The structure needed to build understanding progressively. Abstract concepts first, then concrete application.
I settled on seven major sections, each serving a specific purpose:
Fundamentals - What accessibility actually is. Not compliance. Not charity. Whether people can use what you build. This section establishes the frame: accessibility is about decisions, not disabilities.
WCAG Levels - Level A, AA, AAA explained as severity thresholds, not achievement tiers. Understanding what each level addresses helps prioritize, but compliance is floor not ceiling.
The Four Principles - Perceivable, Operable, Understandable, Robust. These describe how products fail when barriers exist. Framework for recognizing problems.
People and Disabilities - Who experiences barriers and how. Visual, motor, cognitive, auditory impairments. Temporary and situational barriers. Understanding impact changes priorities.
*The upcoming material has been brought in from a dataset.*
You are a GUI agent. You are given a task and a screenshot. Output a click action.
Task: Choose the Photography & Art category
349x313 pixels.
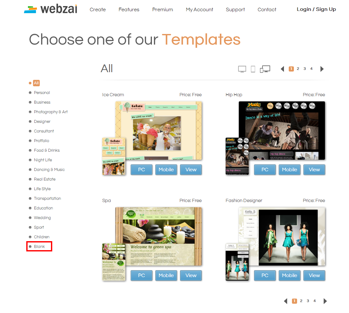51,112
Roles - Where barriers originate. Content creates structure. Design creates patterns. Development implements both. This section maps decisions to roles and shows timing.
Putting It Together - How everything connects. Where barriers actually come from. Common objections and reframes. Synthesis of the framework.
Where to Start - Application. Different starting points. What to prioritize. Testing methods. How to build it into practice.
Each section builds on previous understanding. You cannot apply standards without understanding barriers. You cannot prevent barriers without knowing where they come from.